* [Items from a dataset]
- - - -

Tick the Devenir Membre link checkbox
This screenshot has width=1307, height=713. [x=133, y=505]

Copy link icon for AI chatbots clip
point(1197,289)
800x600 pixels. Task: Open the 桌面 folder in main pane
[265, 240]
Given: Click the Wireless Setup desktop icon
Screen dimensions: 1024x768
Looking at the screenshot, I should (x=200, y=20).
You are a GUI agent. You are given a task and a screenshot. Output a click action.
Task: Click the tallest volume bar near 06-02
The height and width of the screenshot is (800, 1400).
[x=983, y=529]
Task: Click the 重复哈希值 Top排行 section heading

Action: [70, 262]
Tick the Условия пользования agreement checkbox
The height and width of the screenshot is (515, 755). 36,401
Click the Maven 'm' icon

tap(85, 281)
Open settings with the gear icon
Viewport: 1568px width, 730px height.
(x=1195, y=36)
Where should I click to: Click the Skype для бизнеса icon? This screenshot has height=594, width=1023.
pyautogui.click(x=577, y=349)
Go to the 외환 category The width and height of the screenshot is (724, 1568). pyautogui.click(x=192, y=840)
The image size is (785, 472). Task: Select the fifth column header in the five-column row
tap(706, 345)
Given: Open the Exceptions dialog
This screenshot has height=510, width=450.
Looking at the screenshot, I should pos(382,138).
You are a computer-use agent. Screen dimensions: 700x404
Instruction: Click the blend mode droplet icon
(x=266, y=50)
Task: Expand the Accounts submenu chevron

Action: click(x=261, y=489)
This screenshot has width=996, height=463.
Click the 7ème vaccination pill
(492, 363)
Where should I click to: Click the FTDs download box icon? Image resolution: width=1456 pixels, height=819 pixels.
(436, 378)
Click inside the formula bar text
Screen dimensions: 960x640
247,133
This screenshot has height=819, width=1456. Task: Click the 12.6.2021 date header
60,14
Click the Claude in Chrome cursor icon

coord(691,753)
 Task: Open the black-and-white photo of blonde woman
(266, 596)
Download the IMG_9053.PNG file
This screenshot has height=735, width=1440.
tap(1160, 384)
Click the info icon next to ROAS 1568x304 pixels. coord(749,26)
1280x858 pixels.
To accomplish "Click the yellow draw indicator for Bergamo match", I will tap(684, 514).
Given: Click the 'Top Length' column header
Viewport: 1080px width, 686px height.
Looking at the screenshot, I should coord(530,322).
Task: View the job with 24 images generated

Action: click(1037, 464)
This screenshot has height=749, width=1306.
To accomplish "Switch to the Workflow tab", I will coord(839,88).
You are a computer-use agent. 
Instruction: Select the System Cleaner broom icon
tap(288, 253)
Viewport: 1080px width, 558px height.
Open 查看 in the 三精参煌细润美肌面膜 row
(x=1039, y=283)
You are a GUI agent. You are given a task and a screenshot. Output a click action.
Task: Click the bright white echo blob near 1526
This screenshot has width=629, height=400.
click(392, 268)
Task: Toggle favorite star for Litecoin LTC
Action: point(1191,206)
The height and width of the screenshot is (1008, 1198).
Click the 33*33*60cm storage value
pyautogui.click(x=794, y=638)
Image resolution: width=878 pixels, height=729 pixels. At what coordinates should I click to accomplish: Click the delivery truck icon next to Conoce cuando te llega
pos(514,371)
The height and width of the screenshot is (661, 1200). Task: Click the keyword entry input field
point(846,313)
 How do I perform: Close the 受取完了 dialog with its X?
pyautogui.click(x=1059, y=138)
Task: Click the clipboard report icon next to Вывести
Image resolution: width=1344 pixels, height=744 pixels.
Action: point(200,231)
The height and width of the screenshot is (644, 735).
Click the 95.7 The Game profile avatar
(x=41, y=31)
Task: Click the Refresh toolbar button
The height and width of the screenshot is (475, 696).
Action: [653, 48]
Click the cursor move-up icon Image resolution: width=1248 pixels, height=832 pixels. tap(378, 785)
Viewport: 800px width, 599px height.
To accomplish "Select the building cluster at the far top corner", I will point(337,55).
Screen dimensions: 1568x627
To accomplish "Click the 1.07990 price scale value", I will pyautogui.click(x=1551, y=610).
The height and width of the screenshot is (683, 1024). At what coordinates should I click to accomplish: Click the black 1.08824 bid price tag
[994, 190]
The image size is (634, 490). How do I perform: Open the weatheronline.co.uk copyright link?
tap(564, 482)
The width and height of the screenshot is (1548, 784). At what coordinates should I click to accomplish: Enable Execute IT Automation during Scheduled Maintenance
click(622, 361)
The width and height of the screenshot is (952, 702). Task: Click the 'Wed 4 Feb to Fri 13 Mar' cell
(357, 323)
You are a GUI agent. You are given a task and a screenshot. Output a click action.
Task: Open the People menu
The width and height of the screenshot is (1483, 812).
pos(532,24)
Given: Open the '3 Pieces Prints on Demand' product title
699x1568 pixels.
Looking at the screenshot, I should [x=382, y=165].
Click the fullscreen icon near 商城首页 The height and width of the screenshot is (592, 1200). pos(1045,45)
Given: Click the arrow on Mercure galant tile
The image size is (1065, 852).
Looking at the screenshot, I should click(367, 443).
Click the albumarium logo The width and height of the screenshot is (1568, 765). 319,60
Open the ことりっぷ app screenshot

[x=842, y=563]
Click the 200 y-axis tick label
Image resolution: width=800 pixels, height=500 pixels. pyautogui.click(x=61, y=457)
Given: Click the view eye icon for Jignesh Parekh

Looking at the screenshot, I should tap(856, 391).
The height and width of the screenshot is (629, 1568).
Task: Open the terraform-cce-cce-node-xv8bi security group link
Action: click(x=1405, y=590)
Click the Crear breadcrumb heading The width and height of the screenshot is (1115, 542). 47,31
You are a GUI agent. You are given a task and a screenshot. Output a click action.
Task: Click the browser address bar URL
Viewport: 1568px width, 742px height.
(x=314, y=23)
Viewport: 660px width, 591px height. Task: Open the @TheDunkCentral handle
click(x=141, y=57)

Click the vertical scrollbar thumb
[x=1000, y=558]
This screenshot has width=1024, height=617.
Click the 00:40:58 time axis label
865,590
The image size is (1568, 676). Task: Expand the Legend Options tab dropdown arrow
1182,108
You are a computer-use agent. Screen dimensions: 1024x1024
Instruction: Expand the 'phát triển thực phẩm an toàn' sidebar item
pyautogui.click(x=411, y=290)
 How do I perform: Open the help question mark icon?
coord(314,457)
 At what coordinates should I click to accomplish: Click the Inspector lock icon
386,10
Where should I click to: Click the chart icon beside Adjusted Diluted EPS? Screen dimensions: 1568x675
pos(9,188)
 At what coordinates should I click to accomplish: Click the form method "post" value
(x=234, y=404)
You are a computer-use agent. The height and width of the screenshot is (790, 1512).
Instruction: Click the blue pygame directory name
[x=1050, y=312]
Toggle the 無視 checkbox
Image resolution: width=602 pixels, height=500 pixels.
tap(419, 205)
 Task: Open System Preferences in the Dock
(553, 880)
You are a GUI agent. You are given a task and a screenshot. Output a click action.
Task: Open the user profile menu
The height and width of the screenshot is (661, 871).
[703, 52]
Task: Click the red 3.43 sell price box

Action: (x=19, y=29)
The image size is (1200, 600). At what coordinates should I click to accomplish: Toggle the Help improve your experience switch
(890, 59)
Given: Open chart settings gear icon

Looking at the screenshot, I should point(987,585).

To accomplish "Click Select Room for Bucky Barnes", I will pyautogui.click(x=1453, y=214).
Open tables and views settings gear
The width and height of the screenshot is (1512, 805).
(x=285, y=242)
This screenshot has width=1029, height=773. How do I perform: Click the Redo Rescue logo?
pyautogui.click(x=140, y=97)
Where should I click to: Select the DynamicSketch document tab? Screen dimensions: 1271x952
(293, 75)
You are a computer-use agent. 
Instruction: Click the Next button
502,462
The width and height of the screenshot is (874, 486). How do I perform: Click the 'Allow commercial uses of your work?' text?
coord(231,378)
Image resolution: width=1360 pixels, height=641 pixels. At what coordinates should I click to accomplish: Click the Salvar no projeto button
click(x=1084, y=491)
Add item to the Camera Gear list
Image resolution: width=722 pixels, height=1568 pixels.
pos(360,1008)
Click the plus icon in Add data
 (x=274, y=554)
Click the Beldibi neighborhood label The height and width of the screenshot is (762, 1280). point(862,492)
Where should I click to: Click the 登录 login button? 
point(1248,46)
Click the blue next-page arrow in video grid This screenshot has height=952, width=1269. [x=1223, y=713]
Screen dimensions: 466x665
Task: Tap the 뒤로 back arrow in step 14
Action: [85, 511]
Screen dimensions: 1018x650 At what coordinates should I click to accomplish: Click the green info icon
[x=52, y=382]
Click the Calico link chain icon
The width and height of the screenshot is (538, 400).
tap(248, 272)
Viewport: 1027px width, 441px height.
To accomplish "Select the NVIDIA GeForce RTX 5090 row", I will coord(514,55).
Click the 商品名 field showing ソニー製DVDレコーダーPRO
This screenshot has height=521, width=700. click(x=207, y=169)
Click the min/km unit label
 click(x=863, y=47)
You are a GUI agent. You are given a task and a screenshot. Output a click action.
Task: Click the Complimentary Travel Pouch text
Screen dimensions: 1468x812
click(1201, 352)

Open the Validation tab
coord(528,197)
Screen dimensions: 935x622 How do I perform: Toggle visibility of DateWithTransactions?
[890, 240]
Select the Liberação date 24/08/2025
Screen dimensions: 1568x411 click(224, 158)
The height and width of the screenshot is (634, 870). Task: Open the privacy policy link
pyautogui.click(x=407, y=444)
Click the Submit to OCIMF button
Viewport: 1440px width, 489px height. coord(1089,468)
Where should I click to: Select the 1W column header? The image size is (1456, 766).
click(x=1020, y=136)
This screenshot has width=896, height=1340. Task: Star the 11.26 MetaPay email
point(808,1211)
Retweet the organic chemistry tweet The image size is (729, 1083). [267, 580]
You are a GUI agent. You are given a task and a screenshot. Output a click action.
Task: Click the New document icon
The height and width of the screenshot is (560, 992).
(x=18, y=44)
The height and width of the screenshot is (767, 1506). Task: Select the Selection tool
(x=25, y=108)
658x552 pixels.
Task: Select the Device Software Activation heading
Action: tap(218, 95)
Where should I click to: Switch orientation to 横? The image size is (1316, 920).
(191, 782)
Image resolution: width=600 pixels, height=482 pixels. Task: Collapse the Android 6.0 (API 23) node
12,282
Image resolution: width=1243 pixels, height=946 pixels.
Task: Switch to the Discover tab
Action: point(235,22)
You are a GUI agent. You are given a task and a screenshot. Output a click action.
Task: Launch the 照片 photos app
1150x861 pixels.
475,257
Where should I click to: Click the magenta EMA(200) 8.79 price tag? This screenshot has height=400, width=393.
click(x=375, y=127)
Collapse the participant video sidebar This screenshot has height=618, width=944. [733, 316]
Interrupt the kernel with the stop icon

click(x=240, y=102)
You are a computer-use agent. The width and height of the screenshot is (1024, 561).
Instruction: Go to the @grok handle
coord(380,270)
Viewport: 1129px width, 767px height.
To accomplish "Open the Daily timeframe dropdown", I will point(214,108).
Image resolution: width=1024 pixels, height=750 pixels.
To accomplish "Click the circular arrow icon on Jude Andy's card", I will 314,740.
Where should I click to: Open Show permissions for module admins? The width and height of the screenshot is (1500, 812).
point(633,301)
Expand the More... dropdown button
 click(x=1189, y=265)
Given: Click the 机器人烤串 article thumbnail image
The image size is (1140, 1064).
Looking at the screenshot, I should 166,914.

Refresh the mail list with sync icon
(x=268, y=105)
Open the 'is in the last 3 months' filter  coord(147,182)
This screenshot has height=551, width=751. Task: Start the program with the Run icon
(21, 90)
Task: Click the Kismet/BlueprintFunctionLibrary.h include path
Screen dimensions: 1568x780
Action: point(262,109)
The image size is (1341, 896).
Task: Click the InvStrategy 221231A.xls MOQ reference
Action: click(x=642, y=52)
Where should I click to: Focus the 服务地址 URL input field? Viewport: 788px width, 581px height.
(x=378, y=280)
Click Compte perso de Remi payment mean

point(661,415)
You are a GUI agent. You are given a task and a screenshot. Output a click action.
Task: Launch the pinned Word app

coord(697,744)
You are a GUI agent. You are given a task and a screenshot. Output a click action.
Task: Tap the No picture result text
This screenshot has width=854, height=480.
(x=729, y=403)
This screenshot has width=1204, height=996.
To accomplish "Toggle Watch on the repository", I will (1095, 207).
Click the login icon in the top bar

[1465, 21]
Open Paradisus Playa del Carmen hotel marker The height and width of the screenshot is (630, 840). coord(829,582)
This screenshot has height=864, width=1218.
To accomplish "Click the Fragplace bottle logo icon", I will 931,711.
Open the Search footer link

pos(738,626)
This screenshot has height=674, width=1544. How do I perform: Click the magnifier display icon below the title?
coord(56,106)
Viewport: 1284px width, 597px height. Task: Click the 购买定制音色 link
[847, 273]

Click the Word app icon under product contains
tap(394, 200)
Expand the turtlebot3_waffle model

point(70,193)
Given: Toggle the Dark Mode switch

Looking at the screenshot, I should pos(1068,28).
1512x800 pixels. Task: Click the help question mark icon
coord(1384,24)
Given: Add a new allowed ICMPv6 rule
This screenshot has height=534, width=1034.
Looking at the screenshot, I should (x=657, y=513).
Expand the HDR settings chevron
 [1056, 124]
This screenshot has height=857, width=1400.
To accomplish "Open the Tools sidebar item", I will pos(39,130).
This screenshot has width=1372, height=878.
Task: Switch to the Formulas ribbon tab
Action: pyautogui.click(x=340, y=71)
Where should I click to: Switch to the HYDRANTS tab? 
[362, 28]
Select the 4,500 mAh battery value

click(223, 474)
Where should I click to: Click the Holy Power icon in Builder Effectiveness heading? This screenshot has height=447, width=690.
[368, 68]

- - - -

* [Problem statement]
Format the part of the listing that opens with the line containing "Open the ことりっぷ app screenshot" and closes with the line containing "Click the Crear" as a numbered list, leaving out blank lines.

* [Solution to this task]
1. Open the ことりっぷ app screenshot
2. [x=842, y=563]
3. Click the 200 y-axis tick label
4. Image resolution: width=800 pixels, height=500 pixels. pyautogui.click(x=61, y=457)
5. Given: Click the view eye icon for Jignesh Parekh
6. Looking at the screenshot, I should tap(856, 391).
7. The height and width of the screenshot is (629, 1568).
8. Task: Open the terraform-cce-cce-node-xv8bi security group link
9. Action: click(x=1405, y=590)
10. Click the Crear breadcrumb heading The width and height of the screenshot is (1115, 542). 47,31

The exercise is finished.